• Transform magazine
  • March 03, 2024

Top

What's not in a name

IMG 3002

James McCarthy, freelance naming and verbal identity director, shares a technique to help great names survive the selection process.

Six words to strike fear into the most seasoned agency creative or strategist: “We need to do some naming.” Let the horror unfold. The threadbare brief. The awkward silences at the internal brainstorms. At length, the crushing realisation of the extent of the legal challenge ahead (“We can’t even have that?”). The soul-sapping, bewildering subjectivity of it all. “How does anyone do this?” you wonder.

As seasoned namers will tell you, taking all the key decision maker(s) including the CEO – who they’d much rather pull in at the eleventh hour – on a carefully managed journey of mutual enlightenment and alignment is fundamental. All this is before you’ve even generated, let alone presented, the names themselves.

Truth is, it doesn’t matter how amazing your names are if the process to get them a fair hearing doesn’t adjust for the many linguistic misconceptions, cognitive biases and group dynamics at play. Part of this is making everyone aware of these at the beginning, so they can check themselves and each other. The other part is carefully orchestrating the process throughout. Especially when it comes to the crucial name evaluation phase.

········

--- Problem 1 ---
Summarize the naming article in two sentences.
--- Problem 2 ---
According to the naming article, which six words strike fear into the most seasoned agency creative or strategist?
--- Problem 3 ---
Continue the naming article from its final sentence onward.

········

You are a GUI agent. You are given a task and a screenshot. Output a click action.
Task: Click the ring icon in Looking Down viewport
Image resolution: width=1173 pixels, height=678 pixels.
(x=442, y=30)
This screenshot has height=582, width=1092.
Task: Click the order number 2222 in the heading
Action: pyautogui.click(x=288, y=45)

········

--- Exercise response 1 ---
Naming projects fill agency creatives and strategists with dread because of thin briefs, legal obstacles and the subjectivity of the work. Seasoned namers say that great names only get a fair hearing if key decision makers, including the CEO, are brought along from the start and the process accounts for linguistic misconceptions, cognitive biases and group dynamics, especially during name evaluation.

--- Exercise response 2 ---
"We need to do some naming."

--- Exercise response 3 ---
Some years ago, I found myself working on verbal identity elements for a new life-coaching brand. To fully immerse myself, I elected to be trained up as a practitioner. One unexpected gem I picked up on the way was the three-step creative technique Walt Disney reportedly used to generate creative ideas, based on perceptual positioning.

Disney identified three roles to step into. First, be the dreamer. No criticism or negativity allowed. No rules either. Forget the brief. Access your instinctive, non-judgmental inner child. Go with what you love, what feels right. Next step: the realist. Here’s where you start asking practical questions, still with a positive frame of mind but thinking of the brief. Does it do x, y, z? Finally, be the critic. Here’s where you get to be negative. How would the idea be blown up or ridiculed? Find all the holes. Pull it apart. Be ruthlessly critical.

So what’s this got to do with naming? Over the course of my naming career in London and New York, I began to observe a familiar pattern. Asked to comment on names, clients’ brows would furrow as each team member looked for ways to torpedo names. They would all pick off a few, to nods of approval. The combined subjectivity would see many of the names go, including all the most distinctive. 

Why did they do this? Because it’s their job to be rigorous, to stress-test and look for potential weaknesses. It’s what makes them brilliant at what they do. And little wonder, this iterative process of refinement works well for almost everything else. But language is weird. You can soften a pantone or smooth out a user journey, but names are not so malleable. Don’t instantly like it? Chances are, the whole thing has to go. Thanks to those leviathan legal challenges, nobody can afford to lose potentially good names so easily.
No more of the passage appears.